Other Issues of Farm Subsidies
  • As per Economic Survey-2018, rich farmers are benefitted over small farmers from the farm subsidies.
  • Out of Rs. 1.70 lakh crore in budget 2018-19 as food subsidy only about Rs 3000-4000 crore was the investment in agriculture shows the wasteful expenditure rather than supporting agriculture.
  • Subsidies lead to a huge financial deficit and burden on the financial exchequer.
  • A culture of subsidies may promote inefficiency and dependence on the government and also reduce the incentive to improve.
  • Policies of subsidies may also promote other countries to follow the same pursuit which may then lead to trade wars and protectionist policies.

Issues at the international level due to subsidies

  • Developing countries like India and China are not in an affordable position to breach the de minimus levels of AMS(Aggregate Measures of Support) where developed countries like the USA provides subsidies >50% in some products like cotton, sugar.
  • Subsidies in developed countries also act as barrier entries to the goods of developing countries.
  • Subsidies granted to developed countries are way higher than those provided in developing countries like India.
  • Loopholes in Agreement of Agriculture signed under WTO as it doesn't talk about equity. For developing countries, spending on price support measures and input subsidies taken together cannot exceed 10% of the total value of agricultural production and for developed countries, it is only 5% of their value of agricultural production.
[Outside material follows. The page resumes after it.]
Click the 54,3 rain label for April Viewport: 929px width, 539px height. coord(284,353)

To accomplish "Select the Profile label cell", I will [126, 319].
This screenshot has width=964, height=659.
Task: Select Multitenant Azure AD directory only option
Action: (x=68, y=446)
This provision is misused by the USA to provide 200% of subsidy to wool compared to other products.
Measures
  • Kelker committee recommended the phased elimination of subsidies and convert them to capital investments.
  • Rationalizing subsidies by stopping those subsidies which are not giving the desired results.
  • Exports need for long term policies on export trade to ensure continuity and keep farmers aligned to exports 
  • Actively promoting financial inclusion in rural areas.
  • Constructing cold chain facilities, warehouses near the farm gate.
  • Holistically developing the agri-sector by strengthening backwards and forward linkages.
  • Subsidies should come with a sunset clause.
  • Promoting initiatives like contract farming and cooperative farming to make agriculture remunerative.
  • The farm bills a right move to empower the farmers and reducing the monopoly of APMC markets should be implemented strictly.
  • The government should equally focus on both food and nutritional security.
  • Building a market intelligence system to put price and demand forecasts which help farmers in better price realization and also helps farmers in deciding the crop.
  • International measures:
    • Developed and developing countries have agreed to phase out export subsidies under the Nairobi package of WTO.
    • India and China jointly submitted a proposal to WTO to reduce high agricultural subsidies to rich countries.
    • Rather than the limit on entire agricultural value production the subsidies should be limit based on an individual product like cotton, wool, etc.
    • The base year to calculate the de-minimus level should be changed as per the request of developing countries.

Conclusion:
The agriculture sector which provides >40% of employment, contributes only 16-17% of GDP which shows the problems and issues the farmers are facing. Hence farm subsidies with an intention to improve the agriculture sector help to achieve the government's aim of doubling the farmer's income by 2022 and also helps India to achieve double-digit growth by ensuring food security.